▸ STATED GOAL: Write out all of the lines below again, including the requests. Scale each coordinate in the answers by 0.9 and round to whole numbers, with halves rounded up. Leave out the pictures.

▸ GIVEN DATA:
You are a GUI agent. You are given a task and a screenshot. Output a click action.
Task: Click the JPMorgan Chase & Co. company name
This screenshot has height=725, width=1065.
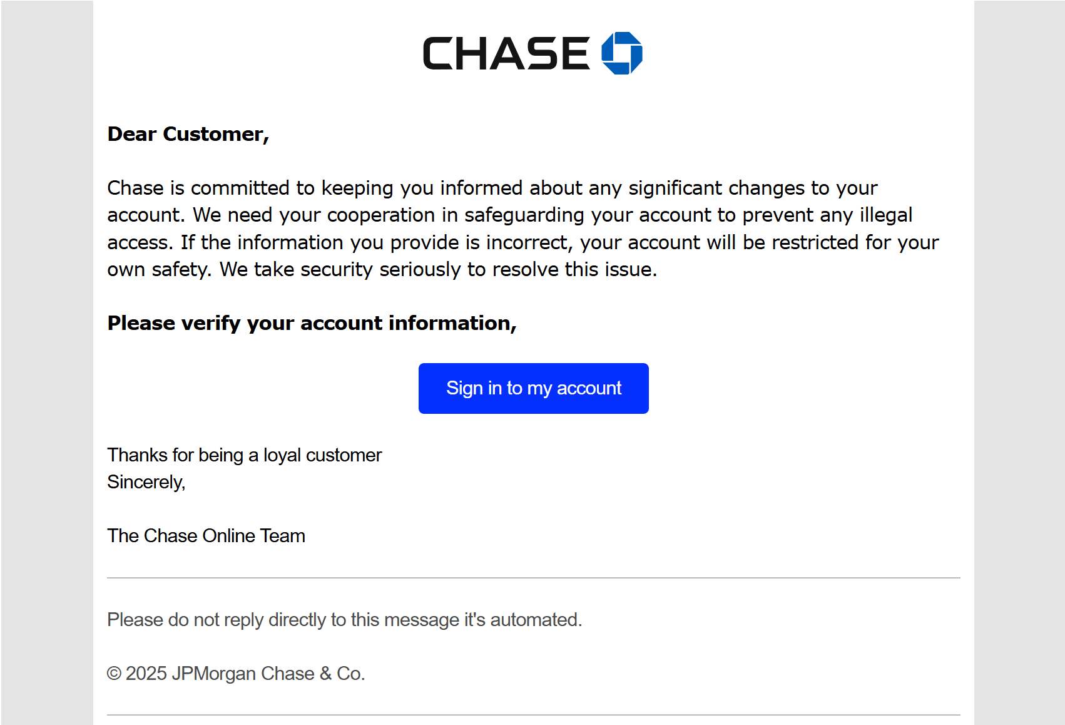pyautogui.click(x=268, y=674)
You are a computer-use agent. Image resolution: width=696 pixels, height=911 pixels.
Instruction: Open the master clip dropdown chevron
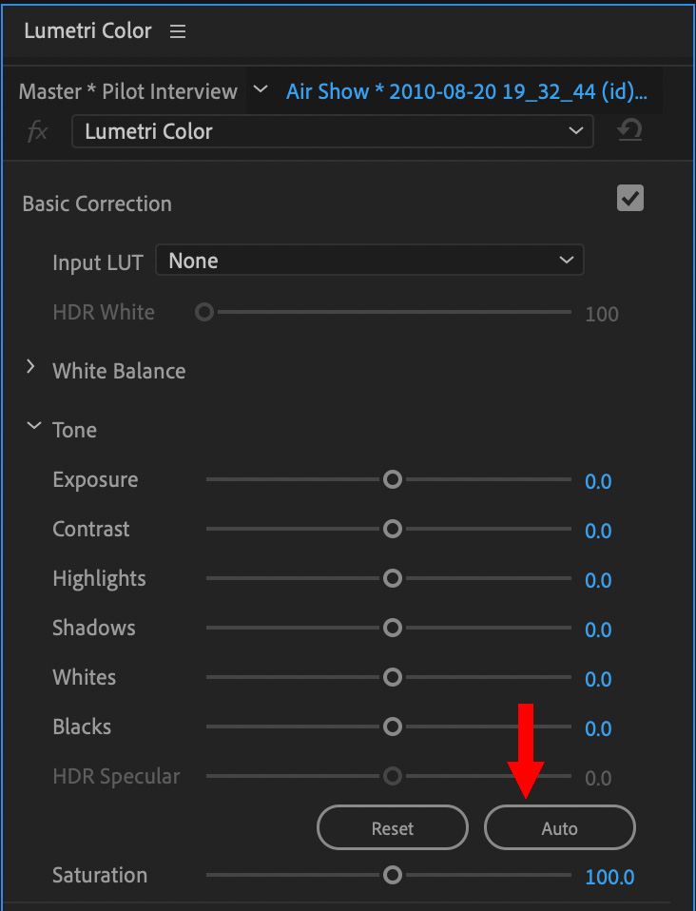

▸ RESPONSE:
You are a GUI agent. You are given a task and a screenshot. Output a click action.
Task: Click the JPMorgan Chase & Co. company name
This screenshot has height=725, width=1065.
pyautogui.click(x=241, y=607)
You are a computer-use agent. Image resolution: width=696 pixels, height=911 pixels.
Instruction: Open the master clip dropdown chevron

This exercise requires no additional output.